In which I figure we’re all zombies

I’ve opted to donate my brain to the public. I slice away a wafer of grey each day, and post it for consumption, dissection and deliberation. Reassemble all those slices, and the shape of my thoughts starts to emerge – every normalcy and abnormality revealed.

People talk about the ‘courage’ it takes to paint the internet with the contents of your head, I suppose because there is a worry that others might take your weaknesses and wield them, or that others might view you to be less because of your revelations, or that you might discover that you’re unacceptably abnormal and a case for social exile. 

Mostly nobody’s all that special.
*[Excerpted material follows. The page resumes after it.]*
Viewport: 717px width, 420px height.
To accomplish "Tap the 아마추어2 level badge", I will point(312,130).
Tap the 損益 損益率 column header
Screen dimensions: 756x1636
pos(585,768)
There are millions of brain spatters across the web. Each slice sets off a bell in a similar slice of someone else’s brain – commonality results far more than rejection. 

I feel like most of us watch the world in the hope of finding others like us, people who make us feel a little less strange and alone. Some of us keep our brain firmly locked on the inside, lest it give away our less palatable selves. But that only serves to make us more afraid that nobody else is like us, we are alone in the universe with a bitter brain.

I find that sticking slices of brain on the web gives me an extra step of distance – I’m better able to look at myself and reflect on that complex lump of neurons. The shadow self that emerges looks different from my assumptions, visible in all its objective glory.


And so I keep on serving another slice. Bon appétit.

Baggage

In which I realise I’m not exempt

I fear I’ll be transmuted into a millstone – rough around the neck, with an interminable grind that erodes temper and tether. 

I’ll become sickly sweet, cloying and claggy even as the mouth gets rinsed again and again. 

I’ll be a duty, one to tick off each day with a plummeting stomach and stiffening shoulders.

I’ll be an unreachable thorn latched in a once smooth flank. A ball and chain without a lock. An albatross that was shot without understanding just how heavy it would feel once wrapped around the neck.

And mostly I fear that all the while, I will know.